Problem:
Begin at the line that has "The height and", stop after the line that has "Task: Click the left-aligned lines icon", and print exactly those lines from the records below, without any pictures.

Provided records:

--- START ---

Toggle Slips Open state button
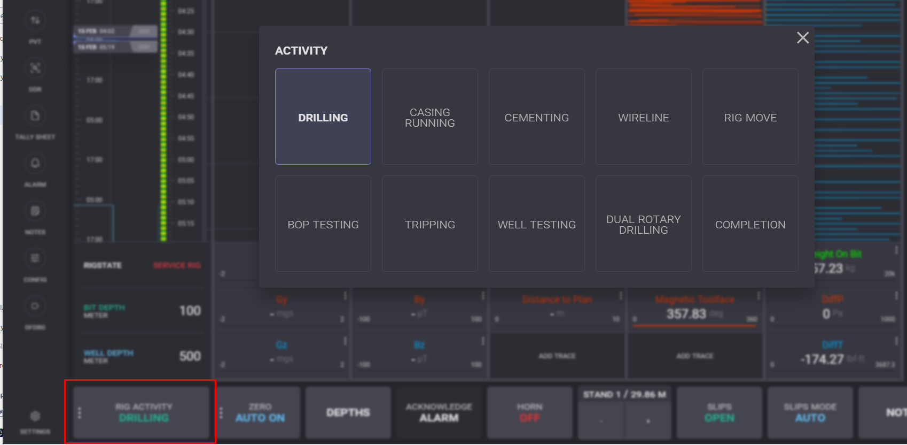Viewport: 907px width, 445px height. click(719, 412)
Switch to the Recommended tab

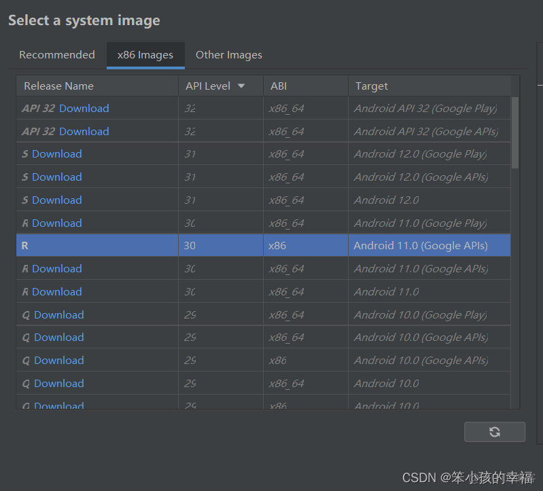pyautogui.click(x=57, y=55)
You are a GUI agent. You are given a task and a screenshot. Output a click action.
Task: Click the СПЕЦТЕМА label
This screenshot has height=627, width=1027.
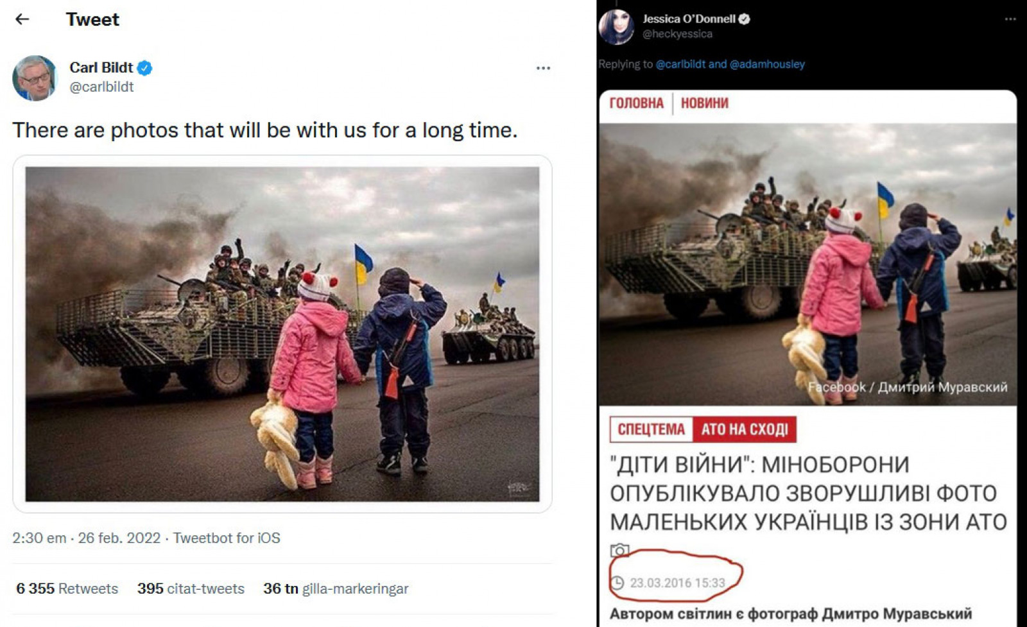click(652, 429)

--- END ---
--- START ---

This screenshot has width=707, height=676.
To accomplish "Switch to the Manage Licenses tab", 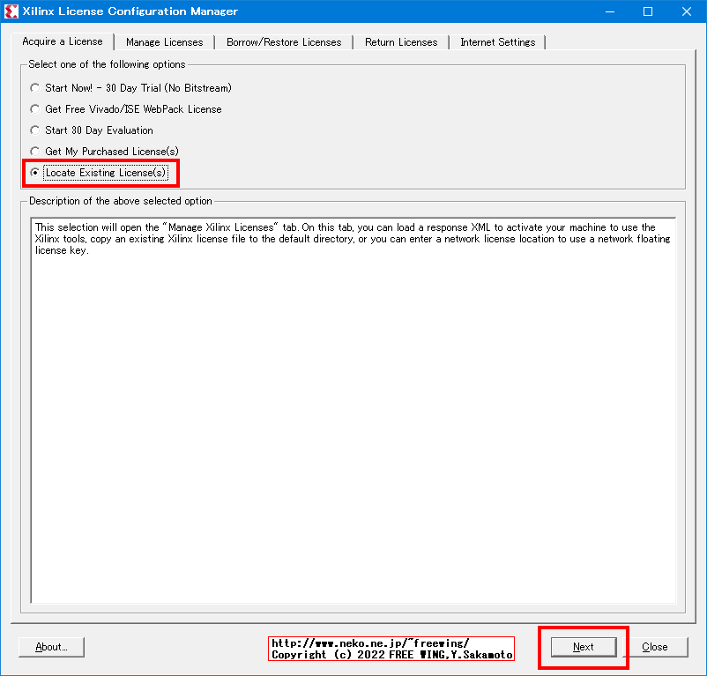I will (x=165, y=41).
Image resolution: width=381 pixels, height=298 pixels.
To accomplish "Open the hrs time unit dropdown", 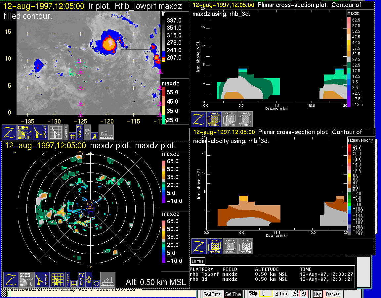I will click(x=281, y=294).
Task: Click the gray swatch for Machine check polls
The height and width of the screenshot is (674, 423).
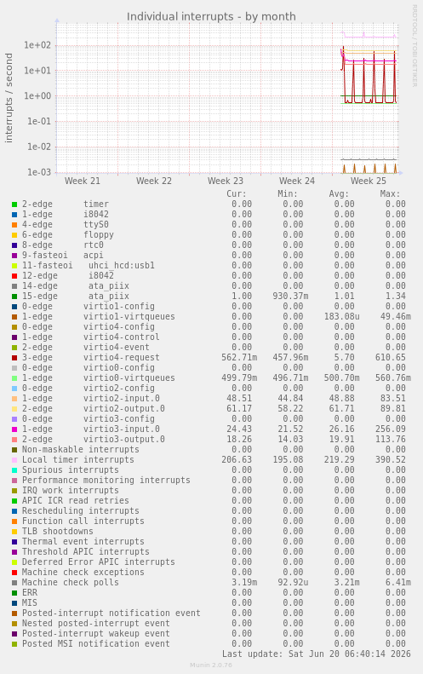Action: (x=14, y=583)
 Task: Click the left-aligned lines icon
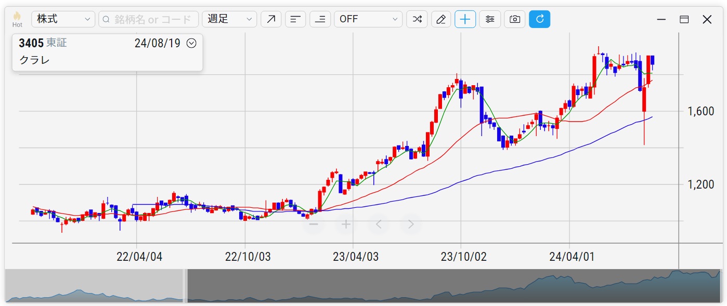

--- END ---
--- START ---

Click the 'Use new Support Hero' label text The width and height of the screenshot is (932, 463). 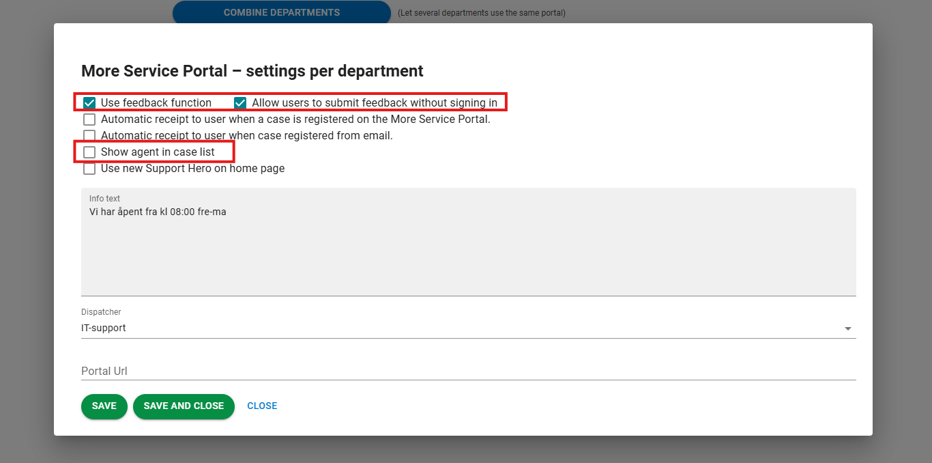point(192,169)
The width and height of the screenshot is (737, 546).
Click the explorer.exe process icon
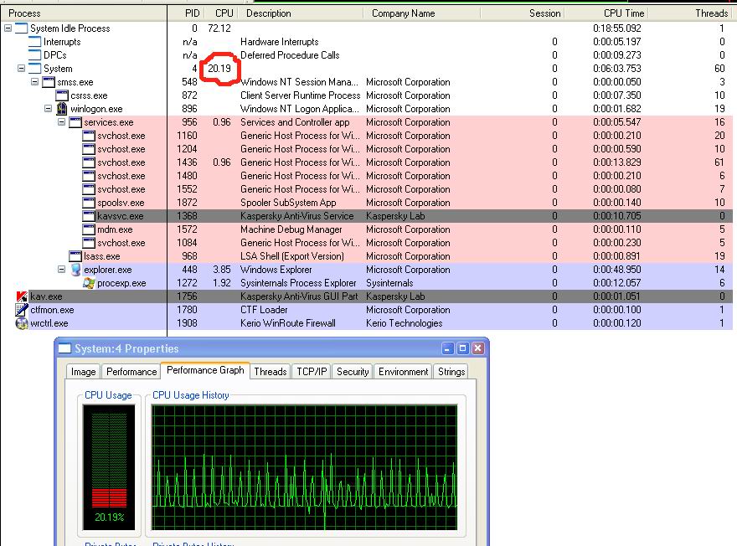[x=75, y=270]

--- END ---

Answer for this exercise:
The height and width of the screenshot is (674, 423).
Action: (x=14, y=583)
 Task: Click the left-aligned lines icon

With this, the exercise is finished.